Bush Aides Put Upbeat Spin on Summit
Dan Froomkin, perhaps?
Nope. It was an AP story, tracing, in detail, the Administration’s efforts to get the press to back off its conclusion that Bush’s summit with Vladimir Putin was a disaster.
ABOARD AIR FORCE ONE — White House officials waged an extraordinary campaign during an 11-hour Air Force One flight to put a positive spin on the outcome of Sunday’s summit talks between President Bush and Russian President Vladimir Putin.
Four times on the long flight back to Washington from Sochi, Russia, Bush aides trooped back to the press cabin to make the case that the summit had turned out well, particularly on missile defenses.
It was the heaviest lobbying campaign veteran reporters could recall ever occurring on the president’s plane. Press accounts of the summit had been sent to Bush’s plane and administration officials thought they were too negative. Clearly, Bush’s aides were disappointed.
Some of the officials’ statements were on the record. Some of them were off-the-record _ not to be used _ or on "deep background" _ not to be attributed to anyone in the administration. Some were on "background" _ to be attributed to a senior administration official. It was hard keeping track of the conditions.
There had been an anticipation in the White House press corps that Bush would invite reporters up to his conference room on the plane to reflect on the trip, as he has done on occasion. Four additional reporters were allowed to fly back with Bush, heightening those expectations. But it did not happen and White House officials did not dispute that Bush was steamed with the coverage.
AP reporter Terence Hunt goes on to explain the Administration’s desperate efforts to get Putin to agree to say Bush Administration efforts at assuaging his concerns about the missile defense plans for Europe have, indeed, assuaged his concerns. He describes Stephen Hadley going to absurd lengths to redefine the definition of what success looks like.
Wow. Imagine such reporting on the machinations aboard Air Force One if it had come from the week of July 7, 2003 (though, to be fair, Matt Cooper tried to write just such an article, though without the necessary cooperation of John Dickerson).
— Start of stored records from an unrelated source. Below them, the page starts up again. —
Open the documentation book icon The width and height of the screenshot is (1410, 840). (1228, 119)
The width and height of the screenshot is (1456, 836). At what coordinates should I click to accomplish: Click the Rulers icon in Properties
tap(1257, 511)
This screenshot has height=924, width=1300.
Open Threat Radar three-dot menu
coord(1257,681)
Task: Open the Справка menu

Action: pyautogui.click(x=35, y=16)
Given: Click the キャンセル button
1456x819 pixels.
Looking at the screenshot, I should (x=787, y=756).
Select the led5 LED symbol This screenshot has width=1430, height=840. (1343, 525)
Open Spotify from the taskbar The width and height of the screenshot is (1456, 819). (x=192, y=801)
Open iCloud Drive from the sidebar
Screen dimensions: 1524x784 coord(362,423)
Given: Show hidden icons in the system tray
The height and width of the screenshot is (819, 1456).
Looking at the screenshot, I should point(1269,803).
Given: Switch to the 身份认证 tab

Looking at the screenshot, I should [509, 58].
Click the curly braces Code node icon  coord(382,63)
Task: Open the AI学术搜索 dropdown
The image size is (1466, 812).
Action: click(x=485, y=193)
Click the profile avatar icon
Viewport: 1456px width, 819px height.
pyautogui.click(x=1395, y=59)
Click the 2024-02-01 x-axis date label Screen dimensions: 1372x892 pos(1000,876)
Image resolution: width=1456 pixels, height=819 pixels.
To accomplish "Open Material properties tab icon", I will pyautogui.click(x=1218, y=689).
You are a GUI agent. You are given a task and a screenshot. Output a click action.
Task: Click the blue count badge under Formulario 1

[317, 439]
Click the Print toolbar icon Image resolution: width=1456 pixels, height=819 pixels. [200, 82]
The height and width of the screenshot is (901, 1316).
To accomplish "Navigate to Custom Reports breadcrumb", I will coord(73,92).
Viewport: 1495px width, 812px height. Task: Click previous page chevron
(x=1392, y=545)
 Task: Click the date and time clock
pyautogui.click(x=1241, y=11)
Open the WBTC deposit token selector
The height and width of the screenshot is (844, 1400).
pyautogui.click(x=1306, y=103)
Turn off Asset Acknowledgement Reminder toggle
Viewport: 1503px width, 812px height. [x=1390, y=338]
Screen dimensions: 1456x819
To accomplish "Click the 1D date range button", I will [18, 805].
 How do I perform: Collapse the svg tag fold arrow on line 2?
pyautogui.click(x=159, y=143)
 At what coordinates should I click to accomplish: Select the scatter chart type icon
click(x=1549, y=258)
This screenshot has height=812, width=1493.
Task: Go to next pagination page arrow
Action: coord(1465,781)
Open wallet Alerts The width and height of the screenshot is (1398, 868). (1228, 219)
My only complaint about this article (an admittedly churlish one) is that it doesn’t, then, explore why Bush went to such lengths to try to spin the press. The America news public, after all, ought to think about what it means that Bush is insisting Russia has agreed to the construction of a missile defense system in Europe when–Putin has made crystal clear–Russia has only agreed to Bush’s pathetic fig leaf intended to cover up just how deep Russia’s disapproval for the missile defense system really is.
The story is–as Hunt has shown well–that the Administration wants to pretend the summit was something it wasn’t. But it’s also why the Administration is so desperate to pretend it scored a victory when it hasn’t–and what the implications are for long-term stability in Eastern Europe.